- **Selected extract**
○ ○ ○ ○ ○
Breakthrough Institute
- Formation: circa 2003
- Founder: Michael Shellenberger Ted Nordhaus
- Purpose: Environmental research
- Headquarters: Berkeley, CA
- Location: 2054 University Ave, Berkeley, California 94704, United States;
- Key people: Ted Nordhaus (Founder, executive director), Alex Trembath (Deputy director), Kathryn Salam (Executive editor)
- Website: thebreakthrough.org

= Breakthrough Institute =

Environmental research center in Berkeley, California, United States

The Breakthrough Institute is an environmental research center located in Berkeley, California. Founded in 2007 by Michael Shellenberger and Ted Nordhaus, the institute is aligned with ecomodernist philosophy. The Institute advocates for an embrace of modernization and technological development (including nuclear power and carbon capture) in order to address environmental challenges. Proposing urbanization, agricultural intensification, nuclear power, aquaculture, and desalination as processes with a potential to reduce human demands on the environment, allowing more room for non-human species.
○ ○ ○ ○ ○
- **Supplied data**

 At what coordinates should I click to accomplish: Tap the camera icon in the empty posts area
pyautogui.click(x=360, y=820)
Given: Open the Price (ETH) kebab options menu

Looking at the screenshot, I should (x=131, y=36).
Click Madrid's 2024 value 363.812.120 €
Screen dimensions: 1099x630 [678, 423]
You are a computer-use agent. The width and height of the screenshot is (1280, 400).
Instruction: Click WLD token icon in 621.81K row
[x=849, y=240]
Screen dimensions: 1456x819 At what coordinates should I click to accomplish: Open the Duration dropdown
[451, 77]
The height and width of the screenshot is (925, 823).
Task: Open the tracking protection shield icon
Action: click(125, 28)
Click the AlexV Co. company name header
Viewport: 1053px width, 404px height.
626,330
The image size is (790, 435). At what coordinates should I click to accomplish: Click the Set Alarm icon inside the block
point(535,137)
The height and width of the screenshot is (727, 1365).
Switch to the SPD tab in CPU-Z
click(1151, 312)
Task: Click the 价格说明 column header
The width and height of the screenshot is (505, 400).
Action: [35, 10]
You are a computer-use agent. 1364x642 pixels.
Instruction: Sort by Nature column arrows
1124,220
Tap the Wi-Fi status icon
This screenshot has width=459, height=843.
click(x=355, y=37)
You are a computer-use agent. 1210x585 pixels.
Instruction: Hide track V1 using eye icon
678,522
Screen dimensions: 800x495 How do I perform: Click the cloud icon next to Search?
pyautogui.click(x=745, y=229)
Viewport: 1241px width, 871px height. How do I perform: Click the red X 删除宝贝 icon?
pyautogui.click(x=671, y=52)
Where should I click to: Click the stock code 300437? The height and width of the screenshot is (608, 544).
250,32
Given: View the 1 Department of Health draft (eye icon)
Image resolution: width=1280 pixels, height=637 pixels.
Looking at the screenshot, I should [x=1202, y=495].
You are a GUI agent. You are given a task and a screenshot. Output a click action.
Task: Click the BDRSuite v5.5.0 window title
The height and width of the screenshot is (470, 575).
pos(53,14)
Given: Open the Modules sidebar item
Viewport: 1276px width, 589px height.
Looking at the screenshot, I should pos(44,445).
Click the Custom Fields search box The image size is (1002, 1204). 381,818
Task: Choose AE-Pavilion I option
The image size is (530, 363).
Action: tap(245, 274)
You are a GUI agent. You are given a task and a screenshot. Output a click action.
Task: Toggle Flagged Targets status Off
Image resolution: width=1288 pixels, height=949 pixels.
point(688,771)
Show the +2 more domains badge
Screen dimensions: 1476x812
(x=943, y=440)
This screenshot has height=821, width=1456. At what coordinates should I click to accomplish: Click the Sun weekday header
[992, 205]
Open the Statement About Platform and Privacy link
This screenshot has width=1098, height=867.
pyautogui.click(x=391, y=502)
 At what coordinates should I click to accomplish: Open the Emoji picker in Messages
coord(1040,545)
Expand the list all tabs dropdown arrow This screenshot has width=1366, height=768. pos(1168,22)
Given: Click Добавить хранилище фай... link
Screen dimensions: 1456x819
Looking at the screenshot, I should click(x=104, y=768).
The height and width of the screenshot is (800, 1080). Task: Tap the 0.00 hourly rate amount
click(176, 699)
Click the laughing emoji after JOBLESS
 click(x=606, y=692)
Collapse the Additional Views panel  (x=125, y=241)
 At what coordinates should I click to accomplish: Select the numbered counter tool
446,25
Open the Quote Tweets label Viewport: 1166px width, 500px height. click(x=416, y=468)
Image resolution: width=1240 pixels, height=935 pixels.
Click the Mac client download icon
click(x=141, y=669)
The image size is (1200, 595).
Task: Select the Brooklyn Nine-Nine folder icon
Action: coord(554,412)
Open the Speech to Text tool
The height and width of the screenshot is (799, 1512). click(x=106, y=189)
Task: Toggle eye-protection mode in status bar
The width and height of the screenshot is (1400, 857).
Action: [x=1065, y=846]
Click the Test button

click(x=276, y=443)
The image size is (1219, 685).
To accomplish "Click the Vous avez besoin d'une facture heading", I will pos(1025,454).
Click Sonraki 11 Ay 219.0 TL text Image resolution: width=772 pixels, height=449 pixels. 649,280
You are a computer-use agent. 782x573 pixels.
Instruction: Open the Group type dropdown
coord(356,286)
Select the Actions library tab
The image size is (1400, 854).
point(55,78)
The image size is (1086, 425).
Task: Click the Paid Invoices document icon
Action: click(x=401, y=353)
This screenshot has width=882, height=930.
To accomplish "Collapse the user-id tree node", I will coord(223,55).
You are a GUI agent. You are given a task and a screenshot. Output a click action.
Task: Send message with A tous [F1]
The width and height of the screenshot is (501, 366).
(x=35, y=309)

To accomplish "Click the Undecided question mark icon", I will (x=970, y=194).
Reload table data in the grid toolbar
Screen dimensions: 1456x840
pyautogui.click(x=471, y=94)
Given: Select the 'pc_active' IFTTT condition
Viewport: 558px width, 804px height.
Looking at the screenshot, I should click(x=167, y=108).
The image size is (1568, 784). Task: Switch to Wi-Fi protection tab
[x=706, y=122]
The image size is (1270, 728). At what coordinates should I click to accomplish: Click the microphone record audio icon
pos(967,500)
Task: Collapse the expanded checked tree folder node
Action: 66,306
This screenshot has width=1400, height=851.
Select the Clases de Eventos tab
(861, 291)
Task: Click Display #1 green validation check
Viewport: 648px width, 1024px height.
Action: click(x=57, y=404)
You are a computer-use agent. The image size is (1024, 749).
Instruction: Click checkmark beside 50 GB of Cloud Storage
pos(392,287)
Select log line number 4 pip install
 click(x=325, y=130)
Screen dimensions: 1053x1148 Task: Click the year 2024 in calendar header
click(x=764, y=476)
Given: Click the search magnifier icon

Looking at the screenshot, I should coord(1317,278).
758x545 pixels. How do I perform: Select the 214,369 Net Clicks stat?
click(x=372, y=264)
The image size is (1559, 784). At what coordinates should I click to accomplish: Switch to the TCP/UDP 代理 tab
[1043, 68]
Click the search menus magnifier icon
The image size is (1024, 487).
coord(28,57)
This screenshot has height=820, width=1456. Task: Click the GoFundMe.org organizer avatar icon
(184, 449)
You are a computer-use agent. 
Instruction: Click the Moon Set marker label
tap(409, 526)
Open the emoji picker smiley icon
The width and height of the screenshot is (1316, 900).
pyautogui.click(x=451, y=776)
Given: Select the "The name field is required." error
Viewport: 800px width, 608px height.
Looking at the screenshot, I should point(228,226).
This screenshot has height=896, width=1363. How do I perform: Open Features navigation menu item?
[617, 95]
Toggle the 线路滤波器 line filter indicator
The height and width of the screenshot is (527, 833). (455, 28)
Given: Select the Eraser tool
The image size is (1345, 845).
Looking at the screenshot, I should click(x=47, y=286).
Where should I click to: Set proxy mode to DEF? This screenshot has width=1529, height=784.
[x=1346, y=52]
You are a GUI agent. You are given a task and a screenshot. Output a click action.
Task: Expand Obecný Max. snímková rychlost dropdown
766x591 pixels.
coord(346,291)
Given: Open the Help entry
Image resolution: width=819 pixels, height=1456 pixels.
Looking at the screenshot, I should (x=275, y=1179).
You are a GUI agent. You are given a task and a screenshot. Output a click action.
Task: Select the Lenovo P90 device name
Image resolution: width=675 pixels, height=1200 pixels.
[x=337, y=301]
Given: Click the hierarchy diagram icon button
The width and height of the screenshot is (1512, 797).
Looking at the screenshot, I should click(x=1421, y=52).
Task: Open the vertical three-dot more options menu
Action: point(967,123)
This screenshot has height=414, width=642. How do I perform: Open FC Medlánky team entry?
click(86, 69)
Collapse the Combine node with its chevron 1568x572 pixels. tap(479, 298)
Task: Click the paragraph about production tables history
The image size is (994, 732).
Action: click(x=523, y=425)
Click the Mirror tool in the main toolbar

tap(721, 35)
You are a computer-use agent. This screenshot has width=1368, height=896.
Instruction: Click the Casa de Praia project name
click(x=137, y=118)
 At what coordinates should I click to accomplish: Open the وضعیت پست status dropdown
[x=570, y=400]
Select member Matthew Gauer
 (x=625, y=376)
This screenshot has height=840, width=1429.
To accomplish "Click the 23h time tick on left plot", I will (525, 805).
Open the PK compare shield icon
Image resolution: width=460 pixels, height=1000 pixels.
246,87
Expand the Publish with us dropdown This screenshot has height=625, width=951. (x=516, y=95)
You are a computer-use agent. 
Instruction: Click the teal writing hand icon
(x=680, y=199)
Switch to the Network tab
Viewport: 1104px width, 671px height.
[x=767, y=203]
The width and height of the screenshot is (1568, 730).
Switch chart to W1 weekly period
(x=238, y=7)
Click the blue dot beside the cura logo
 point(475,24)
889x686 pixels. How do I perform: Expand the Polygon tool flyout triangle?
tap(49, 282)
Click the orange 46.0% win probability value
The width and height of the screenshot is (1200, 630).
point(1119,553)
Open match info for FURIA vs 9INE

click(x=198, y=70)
○ ○ ○ ○ ○
- **Task requirements**
1. According to the Breakthrough Institute text, who is the deputy director?
2. Please render the stretch of the records from the line containing "Expand the list" through the line containing "click(176, 699)" as a Markdown table with the columns Row and Line, leaving out blank lines.

- **Responses by task**
1. Alex Trembath

2.
| Row | Line |
|---|---|
| 1 | Expand the list all tabs dropdown arrow This screenshot has width=1366, height=768. pos(1168,22) |
| 2 | Given: Click Добавить хранилище фай... link |
| 3 | Screen dimensions: 1456x819 |
| 4 | Looking at the screenshot, I should click(x=104, y=768). |
| 5 | The height and width of the screenshot is (800, 1080). Task: Tap the 0.00 hourly rate amount |
| 6 | click(176, 699) |